Erastus Akingbola’s foray into downstream marketing had less to do with patriotism and more to with good old lucre. The bank’s bosses saw the sector as an easy way to exploit oil traders by charging abnormal management charges and “upfront” interest. Since most of these marketers were swashbuckling cowboys who desperately needed these loans to finance imports, they did not bother to contest the loansharking habits of the bank. There is a lack of accountability and transparency in Intercontinental Bank. Intercontinental Bank also borrowed heavily from foreign financial institutions and regular loan repayments have exacted a heavy toll on its balance sheet.
 
During his days at the helm of First Bank, Mr Sanusi said something very important when the he spoke to the Financial Times. He explained that the size of a bank was secondary to its ability to manage risk.

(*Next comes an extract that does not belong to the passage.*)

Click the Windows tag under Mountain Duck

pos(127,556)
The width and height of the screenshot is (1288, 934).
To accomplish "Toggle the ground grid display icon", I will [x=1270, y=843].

This ideology explains why some banks have been able to weather the storm in spite of their huge loan portfolios. GTBank, for instance, recently gave a 50M dollar loan to AMNI International and was part of the consortium that financed a recent Lafarge WAPCO project. What project has Intercontinental Bank financed this year? Instead, Dr Akingbola has been on a nationwide tour lobbying Northern traditional rulers to put pressure on Sanusi L. Sanusi. In the past three months, he has visited countless emirs, the Sultan and northern governors.
 
In spite of the bank’s professed patriotism, the bank has done nothing with the 100 million dollar loan that it got from the African Development Bank. Instead, Intercontinental Bank keeps making the headlines for all the wrong reasons. The bank was named in the controversial Gbenga Daniel affair where a lowly cook had 400 million transferred into his account. It was also named as one of the underwriters that refused to meet their obligations to African Petroleum’s public offer.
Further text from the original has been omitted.